Metric to watchWhat the 2024 Milliman baseline assumedWhat would signal a deviation
Year-one qualifying beneficiaries25,000 to 35,000 (Milliman, 2024)Materially above range, consistent with boundary-seeking ADL claims
Required vs. legislated premium margin0.57% required vs. 0.58% legislated (Center for Retirement Research, 2024)A widening realized gap as exempted-pool morbidity effects surface
Actuarial balance3.5% of present value of claims, $4.4B (OSA/Milliman, June 2024)Faster-than-projected erosion in the next valuation cycle
Medicaid offset credit~10% of program cost (Center for Retirement Research, 2024)Lower realized offset if claimants defer filing past the point of Medicaid relevance

Why This Matters for Actuarial Practice

"Washington is the first state to institute this program, or anything like it," Norma Coe, a senior fellow at the University of Pennsylvania's Leonard Davis Institute of Health Economics, said of WA Cares, framing the launch as a genuine policy experiment rather than an incremental extension of existing social insurance (Penn LDI, 2026). For actuaries, that experimental framing is the point: nearly every input into the Milliman and Office of the State Actuary valuations, from utilization to lapse behavior to the interaction between a capped public benefit and a still-nonexistent supplemental market, was necessarily estimated from proxy data before July 2026, because no comparable American program had ever paid a claim. Reserving and pricing actuaries who work adjacent to LTC, whether on the legacy individual-policy blocks still absorbing rate increases or on the group stop-loss side where catastrophic claims interact with public benefit design, now have a live dataset for testing assumptions about ADL-based eligibility and adverse selection from voluntary exemption structures that previously existed only in theory.

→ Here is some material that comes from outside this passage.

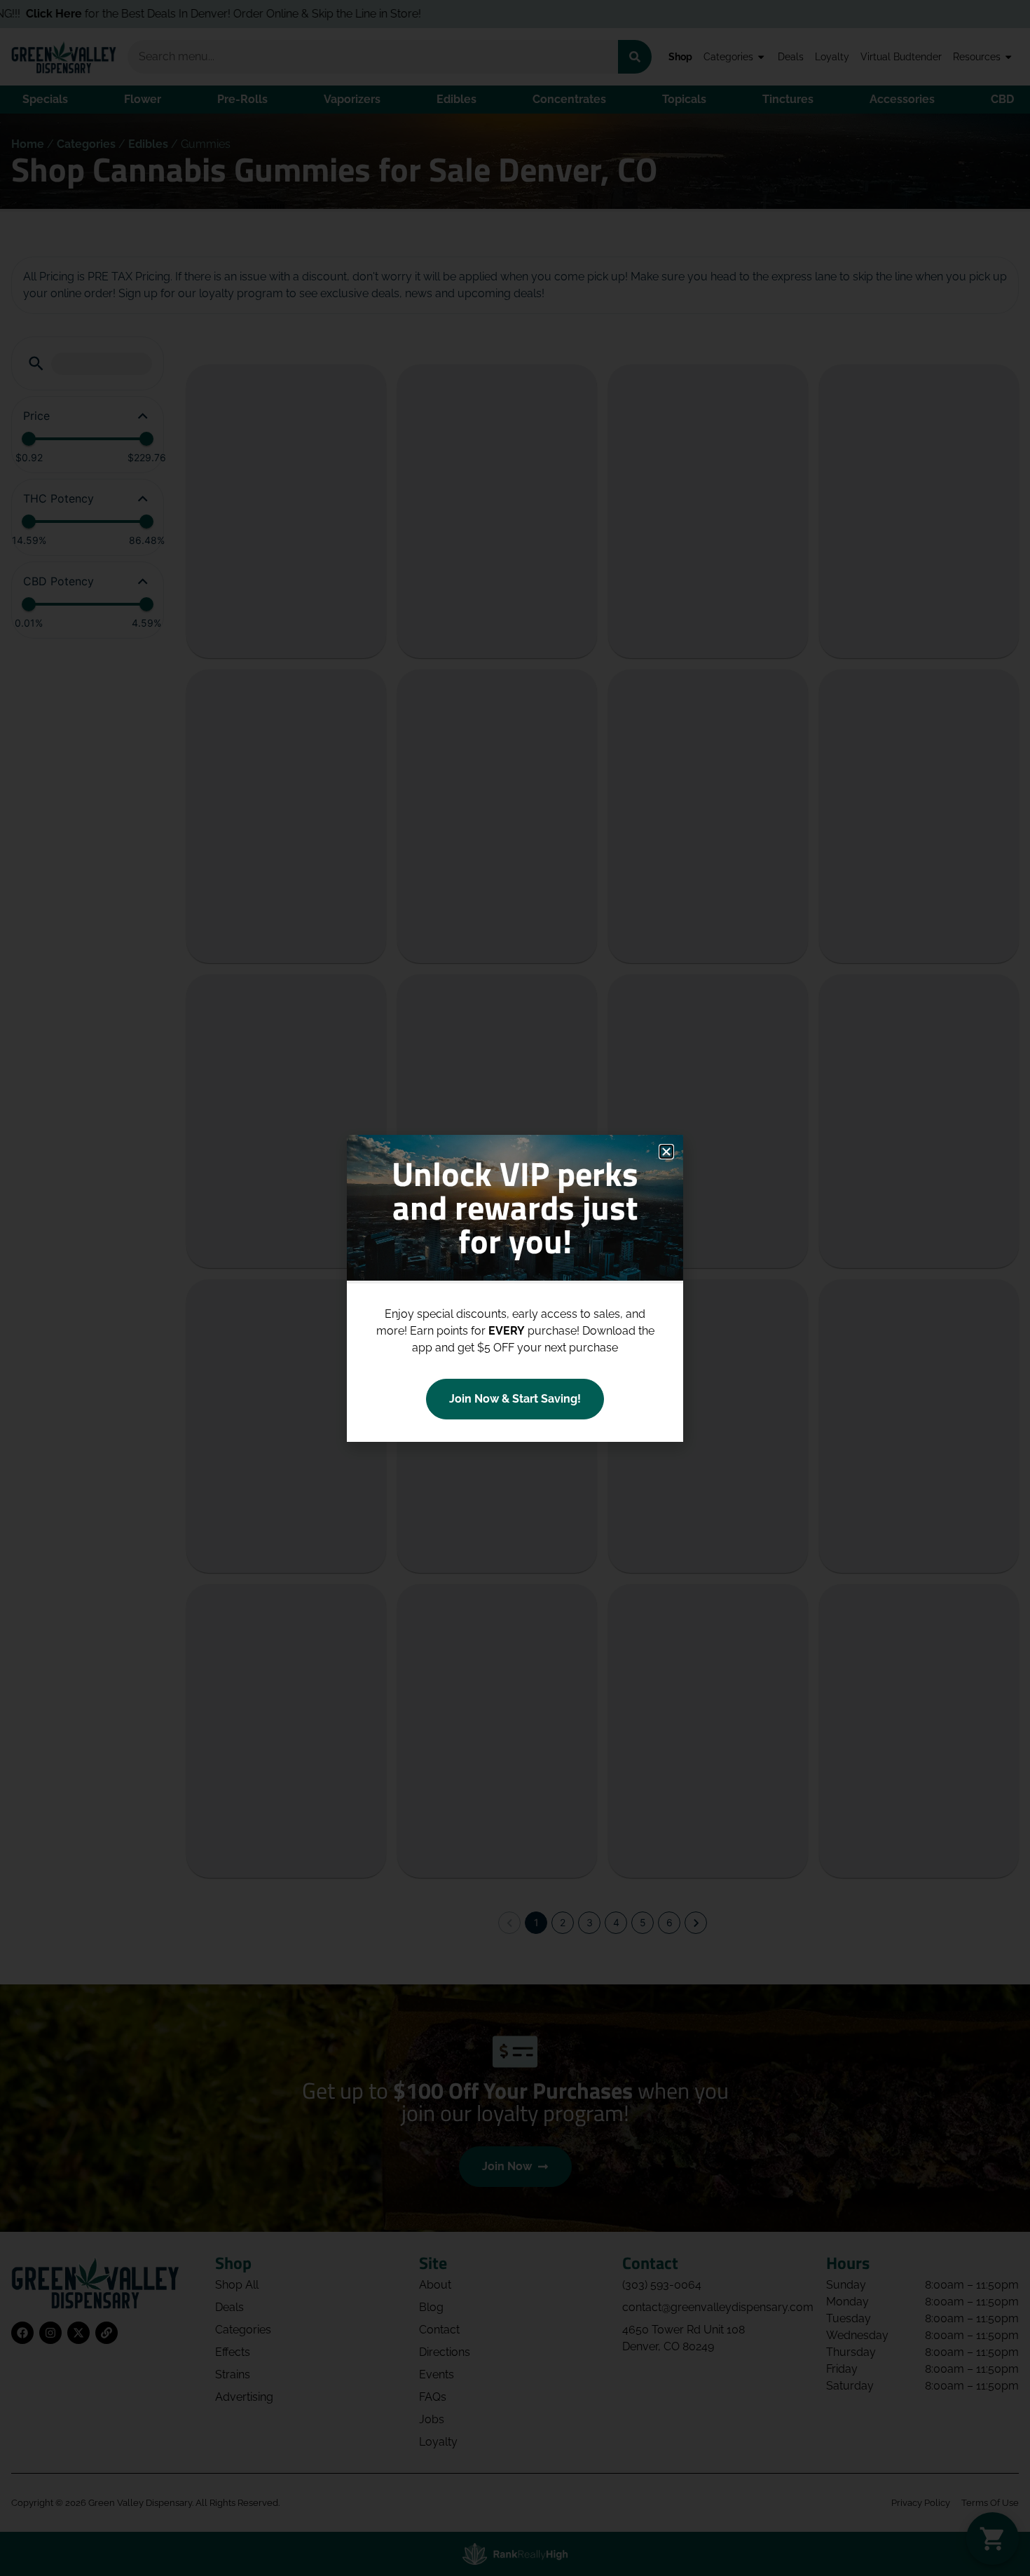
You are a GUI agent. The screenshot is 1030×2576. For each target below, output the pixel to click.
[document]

Oregon is the next test case to watch. Its legislature directed the Department of Human Services, under a bill introduced in January 2025, to complete a feasibility study and actuarial analysis of long-term services and supports financing options, with findings due to the legislature's health committees by September 15, 2026 (Oregon SB 34, 2025), squarely inside the window when WA Cares' first-year claims data will be available for comparison. Whether Oregon, or any other state studying a similar structure, moves forward will depend heavily on whether Washington's realized claims-to-premium ratio, opt-out morbidity drag, and ADL utilization pattern track the Milliman baseline or diverge from it, and by how much.